A proposta havia sido aprovada pelos deputados estaduais no fim de maio e determinava a criação ou adaptação de estruturas específicas em locais como shoppings, academias, escolas, teatros, igrejas, centros comerciais e outros estabelecimentos com grande fluxo de pessoas.
Ao justificar o veto, o Executivo estadual informou que a decisão foi baseada em análises técnicas elaboradas por diferentes órgãos do governo, incluindo a Procuradoria-Geral do Estado (PGE).
Segundo o texto encaminhado à Alerj, a criação de uma categoria específica de banheiros e vestiários poderia gerar questionamentos jurídicos relacionados ao uso desses espaços, além de produzir efeitos diferentes dos objetivos pretendidos pela proposta.

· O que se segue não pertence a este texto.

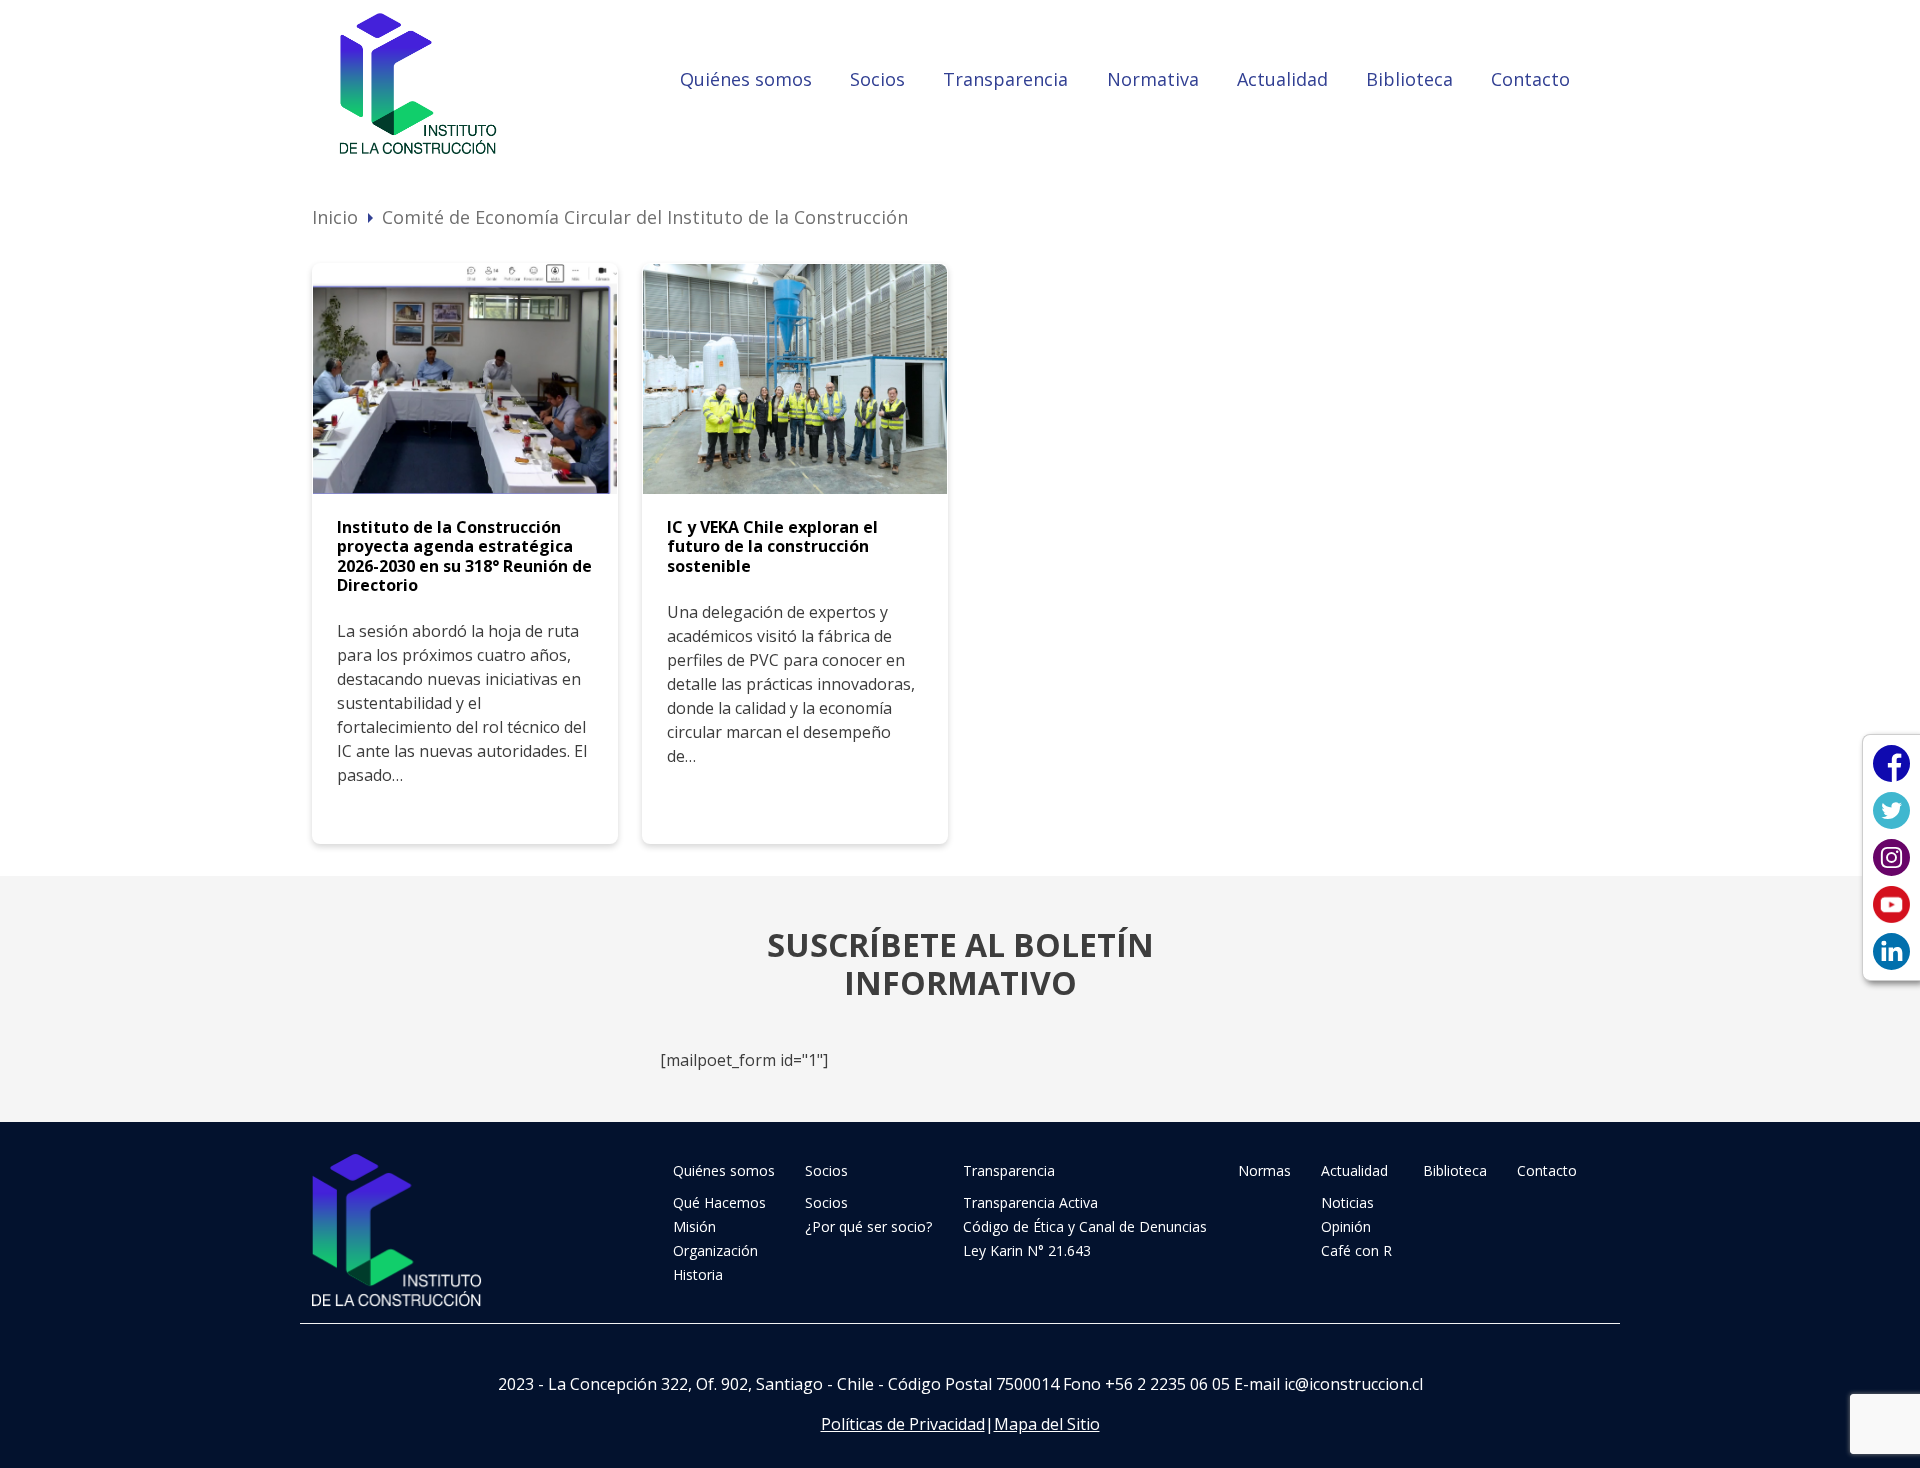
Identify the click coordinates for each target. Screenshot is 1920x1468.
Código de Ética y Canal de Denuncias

Outro ponto destacado pelo governo foi a ausência de estudos detalhados sobre os impactos financeiros da medida. De acordo com a avaliação apresentada, o projeto não trouxe estimativas de custos nem indicou fontes de recursos para viabilizar as adaptações necessárias em órgãos e equipamentos públicos estaduais.
Órgãos ligados ao setor de transportes também relataram dificuldades técnicas para implementar a medida em estações, terminais e demais estruturas já existentes, citando limitações de espaço físico e possíveis impactos operacionais.
A Secretaria Estadual de Desenvolvimento Econômico também apontou possíveis reflexos para o setor empresarial. Conforme o parecer encaminhado ao governo, a obrigatoriedade das adaptações poderia gerar despesas adicionais para micro, pequenas e médias empresas.
Antes mesmo da decisão do Executivo, entidades representativas do comércio e dos serviços já haviam demonstrado preocupação com os impactos econômicos da proposta.
A Federação do Comércio de Bens, Serviços e Turismo do Estado do Rio de Janeiro (Fecomércio-RJ) alertou para os custos que poderiam ser gerados pela implementação das mudanças em estabelecimentos privados.
Com o veto integral, a proposta retorna agora para análise da Assembleia Legislativa. Em nova votação, os deputados estaduais poderão decidir pela manutenção ou derrubada da decisão do governador em exercício.